Published in Solidarity 562:

A TUC report, Dying on the job: racism and risk at work, has revealed the deep-seated racism that underlies the higher impact of Covid-19 on black and minority ethnic (BME) people, but its proposals fall well short of what is needed.

In the early days of the pandemic, it became clear that BME people were dying at a significantly greater rate. Compared with white people, black people are more than four times as likely to die from Covid-19, Bangladeshi and Pakistani people more than one-and-a-half times as likely.

While the government tried to portray this as a mystery requiring medical study, commentators pointed to the facts that proportionally more BME people work in frontline essential jobs and live in more populous areas, both bringing them into unavoidable contact with more people.

However, even within job and residential groupings, BME people are more likely to die. The TUC report, Dying On The Job: racism and risk at work , sets out some of the reasons why.

Some factors are measurable and relate to job security. Temporary, agency and zero-hours workers are significantly more vulnerable to work in unsafe conditions, as taking time off work would cause them to lose their income. BME workers are more than twice as likely to be on an agency contract, and nearly twice as like to be on a zero-hours contract, than white workers. One in thirteen BME workers is in a temporary job, compared with one in nineteen white workers. BME workers are over-represented in low-paid jobs, under-represented in high-paid jobs, and paid on average 3.8% less than white workers.

Other factors are less measurable but just as real. BME workers told the TUC of discrimination including: being given more dangerous work; not receiving adequate PPE even when white workers did; being made to continue attending the workplace while white workers were furloughed or allowed to work from home; being excessively scrutinised over sickness absence; and not being given support that their employer willingly gave to white workers.

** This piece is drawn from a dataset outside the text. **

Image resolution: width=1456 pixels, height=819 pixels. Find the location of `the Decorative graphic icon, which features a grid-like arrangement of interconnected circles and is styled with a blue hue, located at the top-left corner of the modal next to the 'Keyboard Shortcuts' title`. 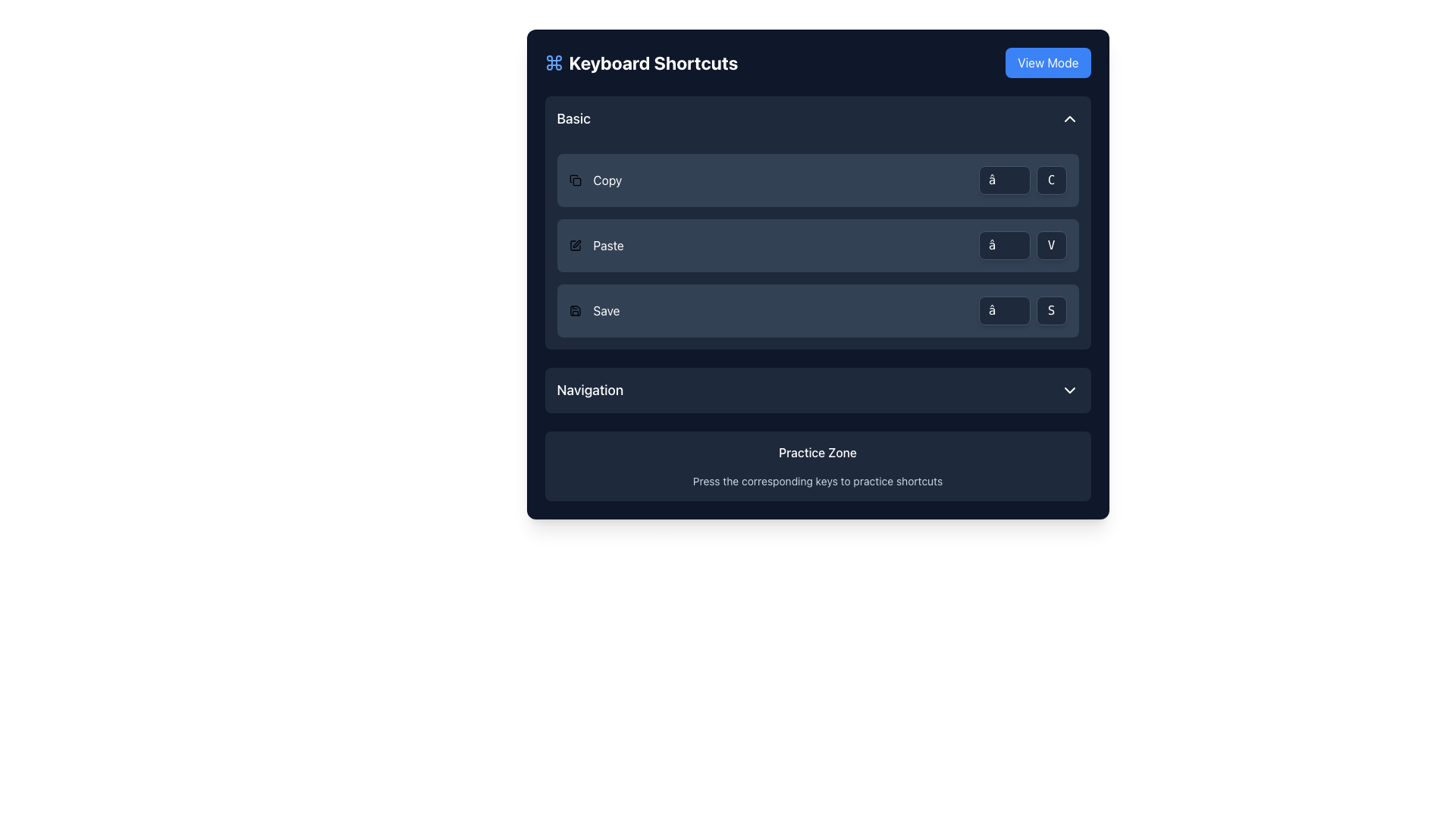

But despite uncovering this damning evidence, the TUC’s answer largely comprises suggestions for more reports. It wants the government to publish a cross-departmental action plan and introduce mandatory ethnic pay-gap reporting; and employers to carry out risk assessments, establish ethnic monitoring systems, undertake workplace race equality audits, and set targets. All these measures would be welcome, but they are processes not results. It makes no difference to a black worker if their employer carries out a race equality audit but carries on hiring black workers through agencies to carry out menial work alongside better-paid, directly-employed white professionals.

The TUC makes one specific, concrete demand: a ban on zero-hour contracts. It does not demand a higher minimum wage; employers to remove proven racists from management roles; no more contracting-out in public services; public ownership of PPE production and distribution; or full pay during sickness absence or self-isolation.

Team TUC put together an impressive build-up move, but finished it by missing an open goal.